Problem to solve: Please restate the data word for word, leaving out no line.

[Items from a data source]
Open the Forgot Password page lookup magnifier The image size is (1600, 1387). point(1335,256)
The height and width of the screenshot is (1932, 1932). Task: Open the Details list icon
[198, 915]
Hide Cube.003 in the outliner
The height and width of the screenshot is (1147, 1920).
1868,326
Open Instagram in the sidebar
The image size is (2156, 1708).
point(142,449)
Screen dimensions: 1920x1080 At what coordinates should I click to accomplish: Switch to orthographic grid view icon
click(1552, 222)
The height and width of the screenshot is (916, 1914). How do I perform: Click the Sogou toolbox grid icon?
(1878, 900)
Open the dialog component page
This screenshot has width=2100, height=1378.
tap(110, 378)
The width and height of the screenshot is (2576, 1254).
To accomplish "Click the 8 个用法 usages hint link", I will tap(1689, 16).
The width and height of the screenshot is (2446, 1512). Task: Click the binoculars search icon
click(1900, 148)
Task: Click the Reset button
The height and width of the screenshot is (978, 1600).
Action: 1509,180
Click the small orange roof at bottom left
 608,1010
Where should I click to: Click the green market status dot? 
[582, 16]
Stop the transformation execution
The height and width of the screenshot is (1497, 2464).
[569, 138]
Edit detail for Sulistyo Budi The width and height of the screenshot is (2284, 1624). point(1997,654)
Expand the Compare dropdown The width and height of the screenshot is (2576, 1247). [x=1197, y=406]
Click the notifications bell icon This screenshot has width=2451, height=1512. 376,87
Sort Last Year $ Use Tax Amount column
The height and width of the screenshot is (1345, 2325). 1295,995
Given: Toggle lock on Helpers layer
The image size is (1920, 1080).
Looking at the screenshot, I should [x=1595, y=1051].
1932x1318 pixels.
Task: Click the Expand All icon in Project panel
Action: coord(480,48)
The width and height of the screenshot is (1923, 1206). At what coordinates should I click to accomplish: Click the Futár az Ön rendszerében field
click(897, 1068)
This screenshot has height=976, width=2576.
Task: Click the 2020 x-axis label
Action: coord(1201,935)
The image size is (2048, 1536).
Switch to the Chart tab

Exercise solution:
Open the Forgot Password page lookup magnifier The image size is (1600, 1387). point(1335,256)
The height and width of the screenshot is (1932, 1932). Task: Open the Details list icon
[198, 915]
Hide Cube.003 in the outliner
The height and width of the screenshot is (1147, 1920).
1868,326
Open Instagram in the sidebar
The image size is (2156, 1708).
point(142,449)
Screen dimensions: 1920x1080 At what coordinates should I click to accomplish: Switch to orthographic grid view icon
click(1552, 222)
The height and width of the screenshot is (916, 1914). How do I perform: Click the Sogou toolbox grid icon?
(1878, 900)
Open the dialog component page
This screenshot has width=2100, height=1378.
tap(110, 378)
The width and height of the screenshot is (2576, 1254).
To accomplish "Click the 8 个用法 usages hint link", I will tap(1689, 16).
The width and height of the screenshot is (2446, 1512). Task: Click the binoculars search icon
click(1900, 148)
Task: Click the Reset button
The height and width of the screenshot is (978, 1600).
Action: 1509,180
Click the small orange roof at bottom left
 608,1010
Where should I click to: Click the green market status dot? 
[582, 16]
Stop the transformation execution
The height and width of the screenshot is (1497, 2464).
[569, 138]
Edit detail for Sulistyo Budi The width and height of the screenshot is (2284, 1624). point(1997,654)
Expand the Compare dropdown The width and height of the screenshot is (2576, 1247). [x=1197, y=406]
Click the notifications bell icon This screenshot has width=2451, height=1512. 376,87
Sort Last Year $ Use Tax Amount column
The height and width of the screenshot is (1345, 2325). 1295,995
Given: Toggle lock on Helpers layer
The image size is (1920, 1080).
Looking at the screenshot, I should [x=1595, y=1051].
1932x1318 pixels.
Task: Click the Expand All icon in Project panel
Action: coord(480,48)
The width and height of the screenshot is (1923, 1206). At what coordinates should I click to accomplish: Click the Futár az Ön rendszerében field
click(897, 1068)
This screenshot has height=976, width=2576.
Task: Click the 2020 x-axis label
Action: coord(1201,935)
The image size is (2048, 1536).
Switch to the Chart tab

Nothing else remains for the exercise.